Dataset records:
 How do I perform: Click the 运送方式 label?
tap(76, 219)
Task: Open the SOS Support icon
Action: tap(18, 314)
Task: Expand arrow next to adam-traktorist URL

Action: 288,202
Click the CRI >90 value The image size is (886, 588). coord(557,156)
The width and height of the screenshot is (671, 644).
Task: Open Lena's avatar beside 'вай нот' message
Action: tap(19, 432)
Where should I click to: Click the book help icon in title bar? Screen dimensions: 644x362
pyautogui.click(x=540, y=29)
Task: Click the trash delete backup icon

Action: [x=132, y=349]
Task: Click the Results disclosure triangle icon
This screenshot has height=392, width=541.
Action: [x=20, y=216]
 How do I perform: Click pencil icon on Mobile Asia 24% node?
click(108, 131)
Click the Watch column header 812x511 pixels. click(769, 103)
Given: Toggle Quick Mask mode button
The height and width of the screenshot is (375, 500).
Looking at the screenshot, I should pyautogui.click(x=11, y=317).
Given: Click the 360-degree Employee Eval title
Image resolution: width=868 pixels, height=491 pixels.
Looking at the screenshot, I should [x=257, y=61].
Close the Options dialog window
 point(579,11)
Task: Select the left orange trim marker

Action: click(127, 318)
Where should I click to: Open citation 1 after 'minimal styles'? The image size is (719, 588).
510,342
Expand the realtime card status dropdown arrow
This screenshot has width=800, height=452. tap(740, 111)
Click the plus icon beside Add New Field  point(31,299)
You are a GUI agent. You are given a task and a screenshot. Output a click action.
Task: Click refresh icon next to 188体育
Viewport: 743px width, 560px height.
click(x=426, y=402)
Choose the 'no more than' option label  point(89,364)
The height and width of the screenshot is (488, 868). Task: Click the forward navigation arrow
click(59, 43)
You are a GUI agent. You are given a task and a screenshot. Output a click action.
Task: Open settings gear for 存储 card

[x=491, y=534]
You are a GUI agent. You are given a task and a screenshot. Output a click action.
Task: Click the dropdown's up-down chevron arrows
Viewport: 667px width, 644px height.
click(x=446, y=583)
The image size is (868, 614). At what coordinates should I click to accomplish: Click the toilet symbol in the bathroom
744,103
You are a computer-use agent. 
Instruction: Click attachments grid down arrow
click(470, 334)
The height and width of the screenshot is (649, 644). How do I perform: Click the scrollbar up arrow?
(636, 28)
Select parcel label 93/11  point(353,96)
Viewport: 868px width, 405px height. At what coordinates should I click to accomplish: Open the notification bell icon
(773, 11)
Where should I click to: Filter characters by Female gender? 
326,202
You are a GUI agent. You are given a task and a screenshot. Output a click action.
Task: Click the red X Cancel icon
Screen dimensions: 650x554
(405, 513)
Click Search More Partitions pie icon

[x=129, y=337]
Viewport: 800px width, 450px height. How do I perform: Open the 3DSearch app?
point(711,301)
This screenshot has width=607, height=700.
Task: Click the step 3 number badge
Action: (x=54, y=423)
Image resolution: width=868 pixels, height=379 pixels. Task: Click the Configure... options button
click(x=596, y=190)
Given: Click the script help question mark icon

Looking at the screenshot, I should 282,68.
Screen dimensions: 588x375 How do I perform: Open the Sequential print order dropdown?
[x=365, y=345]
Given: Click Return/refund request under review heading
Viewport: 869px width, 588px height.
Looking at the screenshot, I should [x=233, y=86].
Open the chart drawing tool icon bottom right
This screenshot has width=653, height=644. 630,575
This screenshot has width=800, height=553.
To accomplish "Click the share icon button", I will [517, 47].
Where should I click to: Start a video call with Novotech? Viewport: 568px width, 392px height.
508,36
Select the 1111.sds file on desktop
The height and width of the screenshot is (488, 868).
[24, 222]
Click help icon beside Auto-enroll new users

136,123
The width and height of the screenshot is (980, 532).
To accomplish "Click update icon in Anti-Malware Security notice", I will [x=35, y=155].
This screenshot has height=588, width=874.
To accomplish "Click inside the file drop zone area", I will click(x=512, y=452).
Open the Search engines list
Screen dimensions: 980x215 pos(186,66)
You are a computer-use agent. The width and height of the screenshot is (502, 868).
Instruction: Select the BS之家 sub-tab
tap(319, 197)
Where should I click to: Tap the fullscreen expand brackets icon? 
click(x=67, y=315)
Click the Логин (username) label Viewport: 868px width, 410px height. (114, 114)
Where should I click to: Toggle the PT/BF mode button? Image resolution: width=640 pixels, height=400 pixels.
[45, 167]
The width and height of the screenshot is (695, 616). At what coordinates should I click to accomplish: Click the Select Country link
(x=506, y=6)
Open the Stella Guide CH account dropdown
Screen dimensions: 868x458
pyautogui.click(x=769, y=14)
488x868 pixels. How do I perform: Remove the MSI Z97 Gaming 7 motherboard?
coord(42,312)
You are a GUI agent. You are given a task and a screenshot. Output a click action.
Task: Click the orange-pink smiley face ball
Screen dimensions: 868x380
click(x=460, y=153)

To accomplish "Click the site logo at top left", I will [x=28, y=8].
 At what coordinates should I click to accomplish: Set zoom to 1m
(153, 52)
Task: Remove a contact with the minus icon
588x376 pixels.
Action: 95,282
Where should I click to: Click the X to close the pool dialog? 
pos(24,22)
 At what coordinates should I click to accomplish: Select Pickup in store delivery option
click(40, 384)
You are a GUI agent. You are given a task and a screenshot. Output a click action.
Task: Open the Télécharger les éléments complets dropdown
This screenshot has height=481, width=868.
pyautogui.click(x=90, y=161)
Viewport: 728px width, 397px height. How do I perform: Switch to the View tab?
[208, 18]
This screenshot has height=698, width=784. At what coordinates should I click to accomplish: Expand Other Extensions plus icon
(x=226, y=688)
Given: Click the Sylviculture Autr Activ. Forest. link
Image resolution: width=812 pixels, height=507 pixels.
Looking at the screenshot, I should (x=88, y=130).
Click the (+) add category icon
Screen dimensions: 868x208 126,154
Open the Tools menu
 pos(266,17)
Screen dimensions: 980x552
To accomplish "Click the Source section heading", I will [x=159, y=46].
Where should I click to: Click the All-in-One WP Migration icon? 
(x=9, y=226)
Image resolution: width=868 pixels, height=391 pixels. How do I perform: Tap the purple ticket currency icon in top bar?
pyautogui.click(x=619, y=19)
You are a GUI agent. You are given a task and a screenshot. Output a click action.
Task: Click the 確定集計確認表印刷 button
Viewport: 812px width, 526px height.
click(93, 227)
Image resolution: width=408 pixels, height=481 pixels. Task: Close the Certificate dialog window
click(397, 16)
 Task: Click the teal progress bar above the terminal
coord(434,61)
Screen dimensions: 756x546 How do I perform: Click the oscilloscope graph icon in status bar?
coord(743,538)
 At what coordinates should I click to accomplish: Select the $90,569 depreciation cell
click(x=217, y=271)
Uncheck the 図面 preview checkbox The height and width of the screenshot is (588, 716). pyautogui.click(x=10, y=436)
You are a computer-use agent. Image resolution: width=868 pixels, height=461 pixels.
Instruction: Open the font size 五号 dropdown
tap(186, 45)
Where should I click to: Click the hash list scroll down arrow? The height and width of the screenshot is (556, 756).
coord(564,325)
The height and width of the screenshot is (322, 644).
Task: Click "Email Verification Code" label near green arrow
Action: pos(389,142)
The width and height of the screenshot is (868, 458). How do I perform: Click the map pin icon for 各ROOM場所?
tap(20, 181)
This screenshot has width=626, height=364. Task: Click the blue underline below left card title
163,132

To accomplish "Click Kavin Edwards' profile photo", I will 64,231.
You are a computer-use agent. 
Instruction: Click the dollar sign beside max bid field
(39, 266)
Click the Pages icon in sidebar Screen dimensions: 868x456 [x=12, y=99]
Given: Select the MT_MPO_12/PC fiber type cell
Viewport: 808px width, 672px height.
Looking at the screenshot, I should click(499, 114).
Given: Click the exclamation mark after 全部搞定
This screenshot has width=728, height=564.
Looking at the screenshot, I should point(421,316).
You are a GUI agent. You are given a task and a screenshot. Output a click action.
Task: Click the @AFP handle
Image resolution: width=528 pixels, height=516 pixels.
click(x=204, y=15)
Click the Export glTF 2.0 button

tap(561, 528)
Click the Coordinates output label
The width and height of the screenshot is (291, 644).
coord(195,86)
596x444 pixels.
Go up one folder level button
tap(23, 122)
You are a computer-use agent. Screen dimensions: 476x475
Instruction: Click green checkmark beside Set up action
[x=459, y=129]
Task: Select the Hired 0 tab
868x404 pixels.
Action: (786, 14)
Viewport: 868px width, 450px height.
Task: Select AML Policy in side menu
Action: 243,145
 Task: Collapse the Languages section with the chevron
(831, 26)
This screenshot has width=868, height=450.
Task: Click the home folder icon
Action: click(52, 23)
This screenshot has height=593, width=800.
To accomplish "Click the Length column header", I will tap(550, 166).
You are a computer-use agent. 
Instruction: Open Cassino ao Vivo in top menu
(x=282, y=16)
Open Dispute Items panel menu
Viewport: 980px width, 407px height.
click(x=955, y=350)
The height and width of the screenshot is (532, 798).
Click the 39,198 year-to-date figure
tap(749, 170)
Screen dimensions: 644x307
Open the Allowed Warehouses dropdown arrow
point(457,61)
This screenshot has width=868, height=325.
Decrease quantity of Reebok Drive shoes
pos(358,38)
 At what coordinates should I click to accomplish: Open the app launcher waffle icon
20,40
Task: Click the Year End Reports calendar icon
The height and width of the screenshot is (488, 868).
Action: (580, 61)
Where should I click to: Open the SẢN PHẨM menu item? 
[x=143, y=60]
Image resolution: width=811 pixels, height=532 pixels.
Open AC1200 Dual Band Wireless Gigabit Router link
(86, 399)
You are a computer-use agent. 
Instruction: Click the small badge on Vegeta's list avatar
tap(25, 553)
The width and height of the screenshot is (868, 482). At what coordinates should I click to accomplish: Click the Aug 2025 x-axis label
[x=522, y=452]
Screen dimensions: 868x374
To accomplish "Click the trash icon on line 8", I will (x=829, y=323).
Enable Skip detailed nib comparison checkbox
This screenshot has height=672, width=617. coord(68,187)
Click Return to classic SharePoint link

Task prompt
Find how many of the lines above have the word "will" in them. State only that number.

Answer box
8